İran’ın efsane komutanı Kasım Süleymani’nin ABD saldırısında öldürülmesi ile savaş başladı demiştik.

Asya ile Atlantik’in savaşı başladı ve sürecek.

Savaşın ilk safhasında ABD’nin açık bir yenilgiye uğradığını görüyoruz.

Irak, Suriye ve Libya’dan çıkarılması için süreç başladı.

ABD ve bölgedeki müttefikleri korku ve endişe içinde.

İran’ın Amerikan üslerini vurması bir milat oldu.

Dünyanın en güçlü ordusu, diplomatik dokunulmazlığını yitirdi.

Moral anlamda da İran ve Avrasya öne geçti.

Tahran rejimi, Amerikan ambargoları yüzünden ülke içinde yaşadığı halk muhalefetini aştı.

Hemen ardından talihsizce düşürülen Ukrayna uçağı bir nebze ABD’nin yardımına yetişti. (Bazı Rus uzmanlar, üretim hatalarıyla şaibeli Ukrayna Boeing’indeki güvenlik yazılımına Amerikan siber saldırısı  sonucu, uçağın İran hava savunmasınca füze olarak algılandığı iddiasını dillendirdi bu arada.)

Ama Süleymani’nin cenazesindeki milyonlar yoktu.

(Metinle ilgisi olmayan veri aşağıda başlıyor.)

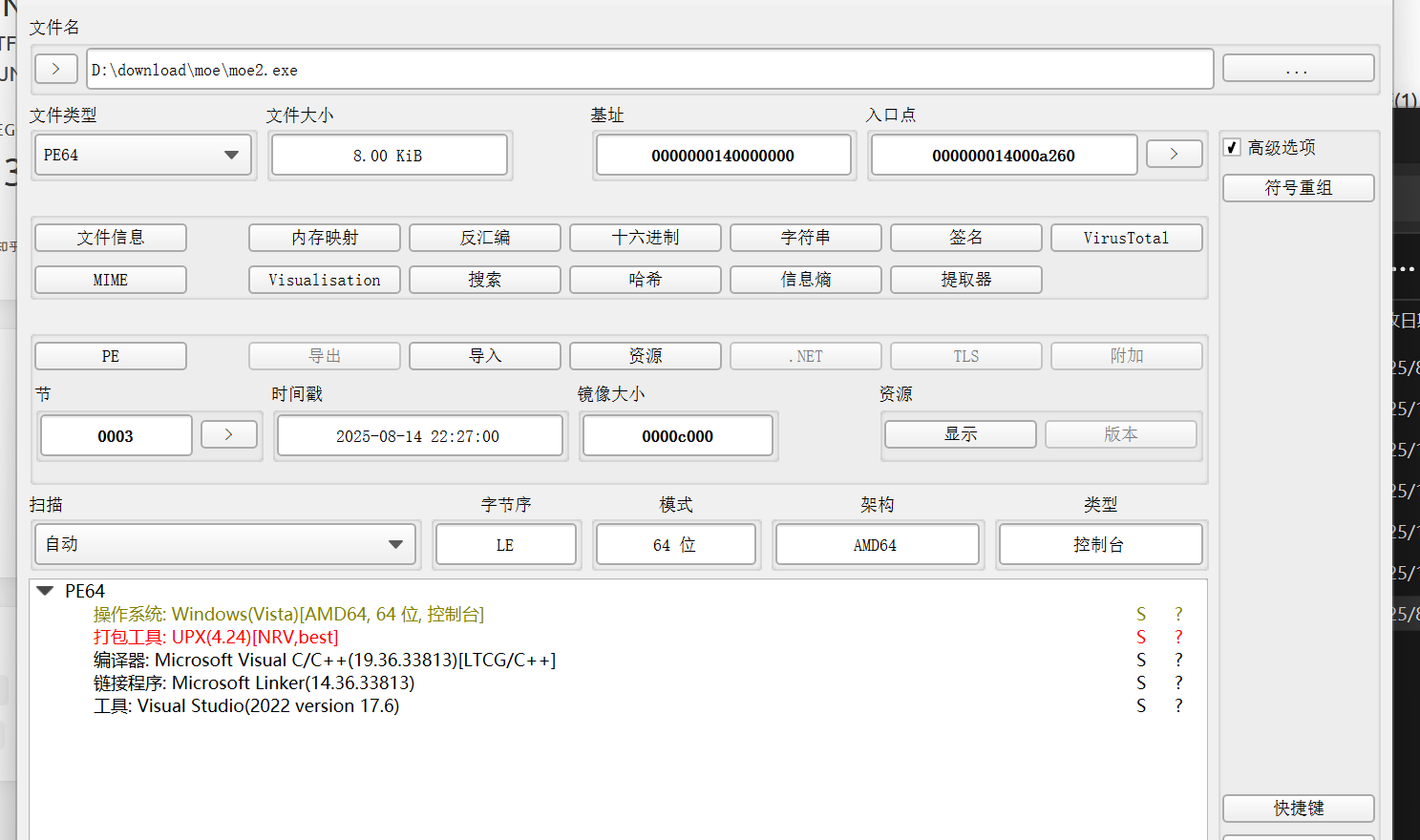Image resolution: width=1420 pixels, height=840 pixels.
Task: Click the 字符串 strings button
Action: click(x=805, y=238)
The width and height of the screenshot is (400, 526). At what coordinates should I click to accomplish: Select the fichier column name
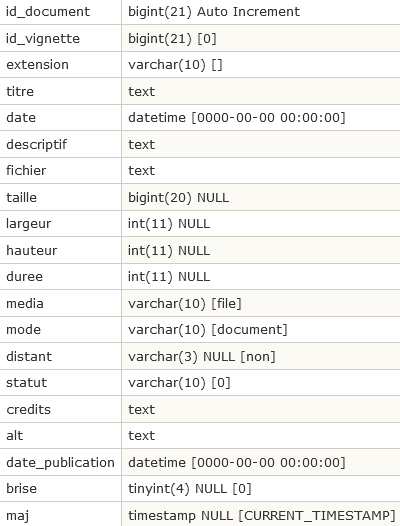tap(26, 170)
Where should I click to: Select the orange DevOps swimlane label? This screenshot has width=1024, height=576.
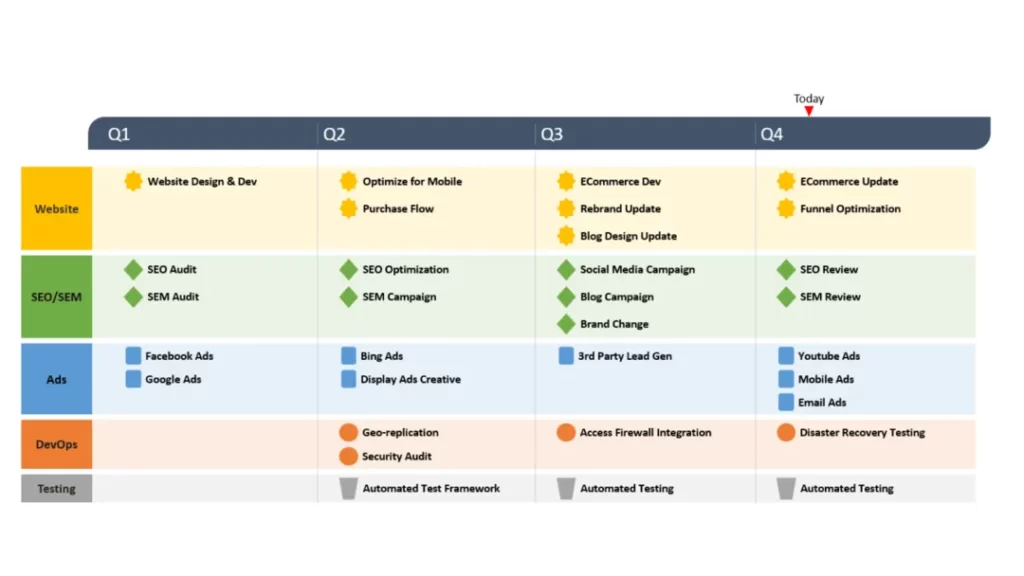[56, 444]
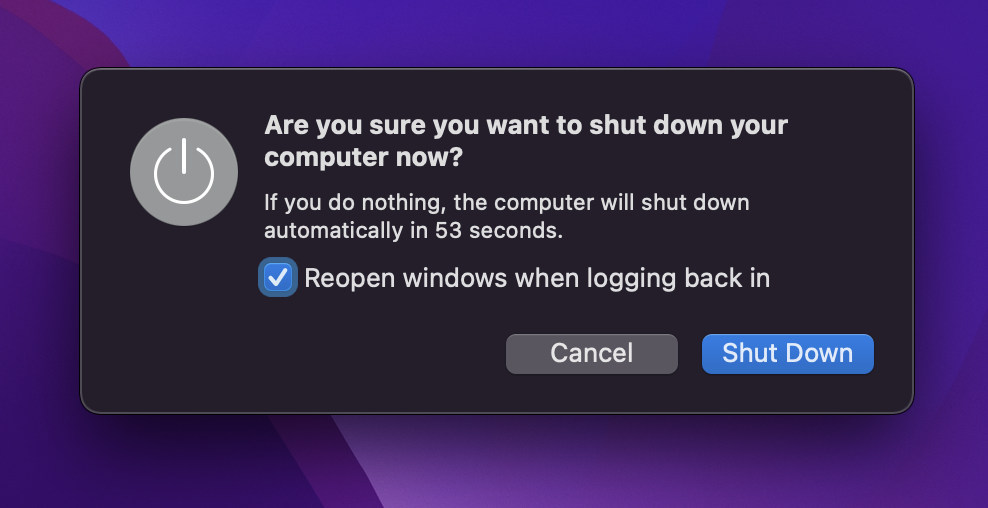Click the empty dialog area left of Cancel
The width and height of the screenshot is (988, 508).
300,353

Sadece birkaç bin kişi sosyal medyada hafif bir meltem estirdi o kadar.

İngiliz Büyükelçisi ise suçüstü yakalandı.

“Benim Süleymani cinayetiyle alakam yok diyen İsrail de öyle.

NETANYAHU ‘LÜBNAN OLMASIN IRAK OLSUN’ DEMİŞ

Suikastin emrini veren Trump idi.

Ama asıl hazırlayıcısı İsrail Başbakanı Binyamin Netanyahu ile ABD Dışişleri Bakanı Mike Pompeo.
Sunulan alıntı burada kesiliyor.